Epigenomic and RNA structural correlates of polyadenylation.

Polyadenylation (poly(A)) of mRNA plays a critical role in regulating gene expression. Identifying the sequence, structural, and epigenomic determinants of poly(A) site usage is an important long term goal. Several cis elements that mediate poly(A) regulation have been identified. Highly used poly(A) sites are also known to have a greater nucleosome occupancy in the immediate downstream. However, a detailed exploration of additional epigenomic and mRNA structural correlates of poly(A) site usage has not been reported. Importantly, functional interaction between sequence, structure, and the epigenome in determining the poly(A) site usage is not known. We show that highly used poly(A) sites are positively associated with an mRNA structure that is energetically more favorable and one that better exposes a critical polyadenylation cis element.

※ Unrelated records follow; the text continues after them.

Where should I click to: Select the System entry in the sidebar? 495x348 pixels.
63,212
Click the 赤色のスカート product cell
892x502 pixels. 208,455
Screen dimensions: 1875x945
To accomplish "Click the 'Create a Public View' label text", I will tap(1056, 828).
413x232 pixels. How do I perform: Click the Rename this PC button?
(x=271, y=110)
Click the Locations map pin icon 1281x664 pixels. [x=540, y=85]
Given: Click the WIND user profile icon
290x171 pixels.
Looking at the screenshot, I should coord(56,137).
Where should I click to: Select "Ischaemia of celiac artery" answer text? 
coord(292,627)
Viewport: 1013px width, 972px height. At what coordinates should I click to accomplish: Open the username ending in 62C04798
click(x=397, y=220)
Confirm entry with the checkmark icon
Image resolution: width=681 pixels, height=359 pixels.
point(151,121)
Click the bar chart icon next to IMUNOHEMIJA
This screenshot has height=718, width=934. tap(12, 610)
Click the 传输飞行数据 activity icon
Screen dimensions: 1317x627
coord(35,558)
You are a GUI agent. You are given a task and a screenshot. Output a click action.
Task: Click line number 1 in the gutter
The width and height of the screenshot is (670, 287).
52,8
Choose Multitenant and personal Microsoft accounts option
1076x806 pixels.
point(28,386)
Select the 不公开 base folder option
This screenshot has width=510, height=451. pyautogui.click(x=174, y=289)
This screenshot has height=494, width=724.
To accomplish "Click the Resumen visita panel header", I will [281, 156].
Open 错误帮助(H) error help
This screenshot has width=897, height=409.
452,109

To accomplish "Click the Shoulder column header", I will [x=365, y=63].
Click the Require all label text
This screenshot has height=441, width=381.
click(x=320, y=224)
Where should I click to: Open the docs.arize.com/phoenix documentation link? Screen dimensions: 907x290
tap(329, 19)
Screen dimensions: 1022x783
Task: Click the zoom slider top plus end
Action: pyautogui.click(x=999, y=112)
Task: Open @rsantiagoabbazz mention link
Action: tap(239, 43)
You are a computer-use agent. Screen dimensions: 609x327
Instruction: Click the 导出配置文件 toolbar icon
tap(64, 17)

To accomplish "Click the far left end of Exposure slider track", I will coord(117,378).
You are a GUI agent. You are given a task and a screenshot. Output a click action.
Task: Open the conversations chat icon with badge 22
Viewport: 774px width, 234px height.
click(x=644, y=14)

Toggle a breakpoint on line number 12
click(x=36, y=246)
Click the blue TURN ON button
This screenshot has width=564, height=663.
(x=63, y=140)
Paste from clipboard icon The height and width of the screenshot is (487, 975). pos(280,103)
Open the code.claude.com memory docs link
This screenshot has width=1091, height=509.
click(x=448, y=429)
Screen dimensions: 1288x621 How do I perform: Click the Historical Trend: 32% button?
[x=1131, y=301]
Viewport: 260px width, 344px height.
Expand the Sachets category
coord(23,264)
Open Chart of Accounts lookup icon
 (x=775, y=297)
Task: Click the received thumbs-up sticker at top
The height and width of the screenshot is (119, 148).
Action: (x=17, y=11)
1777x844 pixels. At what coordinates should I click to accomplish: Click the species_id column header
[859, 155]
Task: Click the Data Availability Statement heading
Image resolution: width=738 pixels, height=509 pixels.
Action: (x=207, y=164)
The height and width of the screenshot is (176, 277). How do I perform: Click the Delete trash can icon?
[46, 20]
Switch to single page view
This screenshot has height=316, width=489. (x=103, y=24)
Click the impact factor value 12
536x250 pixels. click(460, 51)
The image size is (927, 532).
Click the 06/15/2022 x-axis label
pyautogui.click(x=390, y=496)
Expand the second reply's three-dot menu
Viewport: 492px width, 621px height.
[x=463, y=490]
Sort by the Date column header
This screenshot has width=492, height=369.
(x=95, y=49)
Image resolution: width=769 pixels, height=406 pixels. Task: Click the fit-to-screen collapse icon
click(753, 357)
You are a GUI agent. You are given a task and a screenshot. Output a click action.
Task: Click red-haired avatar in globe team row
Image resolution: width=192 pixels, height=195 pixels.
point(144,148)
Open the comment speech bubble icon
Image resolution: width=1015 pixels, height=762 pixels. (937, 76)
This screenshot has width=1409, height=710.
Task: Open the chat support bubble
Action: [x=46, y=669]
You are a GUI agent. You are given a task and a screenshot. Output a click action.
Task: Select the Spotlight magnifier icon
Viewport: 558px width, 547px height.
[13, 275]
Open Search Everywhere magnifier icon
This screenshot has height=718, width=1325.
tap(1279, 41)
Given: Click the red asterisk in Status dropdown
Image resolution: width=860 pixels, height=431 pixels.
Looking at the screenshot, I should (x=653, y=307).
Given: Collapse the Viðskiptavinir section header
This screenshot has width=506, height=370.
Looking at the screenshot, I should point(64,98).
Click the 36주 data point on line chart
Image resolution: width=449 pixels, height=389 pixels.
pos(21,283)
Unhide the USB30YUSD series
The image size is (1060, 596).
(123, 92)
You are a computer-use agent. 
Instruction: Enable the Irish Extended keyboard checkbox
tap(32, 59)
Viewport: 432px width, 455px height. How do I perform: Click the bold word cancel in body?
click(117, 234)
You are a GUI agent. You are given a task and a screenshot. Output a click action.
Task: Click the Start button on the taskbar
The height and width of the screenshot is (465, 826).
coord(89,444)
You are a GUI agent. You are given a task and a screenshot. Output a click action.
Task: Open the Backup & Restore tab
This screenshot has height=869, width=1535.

In exploring potential interplay between RNA and chromatin structure, we found that a stronger nucleosome occupancy downstream of poly(A) site strongly correlated with (1) a more favorable mRNA structure, and (2) a greater accumulation of RNA Polymerase II (PolII) at the poly(A) site. Further analysis suggested a causal relationship pointing from PolII accumulation to a stable RNA structure. Additionally, we found that distinct patterns of histone modifications characterize poly(A) sites and these epigenetic patterns alone can distinguish true poly(A) sites with ~76% accuracy and also discriminate between high and low usage poly(A) sites with ~74% accuracy. Our results suggest a causative link between chromatin structure and mRNA structure whereby a compacted chromatin downstream of the poly(A) site slows down the elongating transcript, thus facilitating the folding of nascent mRNA in a favorable structure at poly(A) site during transcription. Additionally we report hitherto unknown epigenomic correlates for poly(A) site usage.